Going up to n is surely excessive. You need a version of the Riemann hypothesis to get any sort of logarithmic bound, but a sqrt(n) bound can be achieved using unconditional Polya-Vinogradov type inequalities. (A successful Miller-Rabin test corresponds to a nontrivial value of a Dirichlet character, and Polya-Vinogradov ensures that the least such value cannot exceed sqrt(n) * ln(n), unconditionally without the need for any Riemann hypothesis.)

A reference for this material is "Explicit bounds for primality testing and related problems" by Eric Bach, Math. Comp. 55 (191), July 1990, pp. 355-380.

Oh, woops. I thought the list went way higher, my bad.

I did read that I think if you do up to 2*ln(n)^2 you're always good, but that's not _that_ short of a list. Probably better off just keeping it probabalistic, negating my original post :(

One line of inline assembler makes the bignum school multiplication trivial: https://github.com/jcalvinowens/toy-rsa/blob/master/bfi.c#L4...

If I could go back in time and change one thing about the C language, I would add some notion of expanding multiplication. It's a shame Rust doesn't have it either. Hardware support is everywhere: hell, the Cortex M0 doesn't do division, but it has an expanding multiply!

This is from a very ugly little toy implementation of RSA I wrote a long time ago: https://github.com/jcalvinowens/toy-rsa

I found I could get away with the Fermat test, because the algorithm doesn't work if the primes aren't actually prime: the Fermat test is fast, and an encrypt/decrypt eliminates the extremely minuscule chance either prime is a fermat liar.

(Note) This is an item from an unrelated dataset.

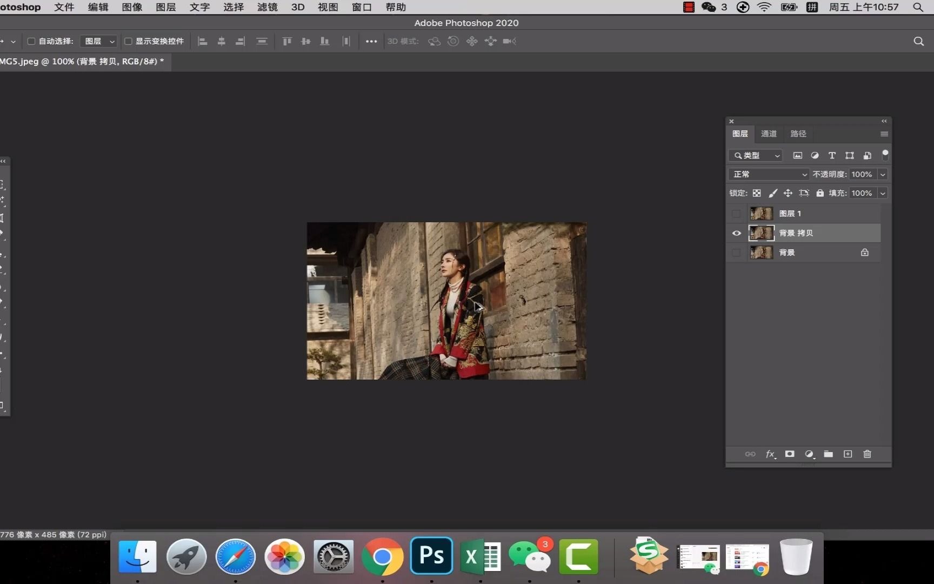Viewport: 934px width, 584px height.
Task: Click the lock all padlock icon
Action: [820, 193]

But I don't know if it can be proven there do not exist non-prime P/Q values which produce an RSA keypair which can successfully encrypt/decrypt messages. I'm sure this isn't kosher for a real implementation, but I've never found an answer.

Curiously, C actually has bignums. Now. In C23, they added a _BitInt(N) type (e.g., "_BitInt(1024)" for a 128-byte type).

The compiler support for that is limited, though. To let N be >128 in Clang, -fexperimental-max-bitint-width=N flag can be provided. If N>128 and _BitInt(N) is divided by something, the compiler will just crash, but +, -, * all work as expected.

> But I don't know if it can be proven there do not exist non-prime P/Q values which produce an RSA keypair which can successfully encrypt/decrypt messages. I'm sure this isn't kosher for a real implementation, but I've never found an answer.

If p and q are coprime Carmichael numbers then RSA will still successfully encrypt and decrypt messages, though this will be less secure as p*q will have smaller prime factors and thus be easier to factor.

The original Pretty Good Privacy (PGP) by Philip Zimmermann in 1994 used only a sieve that divided by all known 16-bit primes (this table was produced using the Sieve of Eratosthenes), followed by the Fermat test.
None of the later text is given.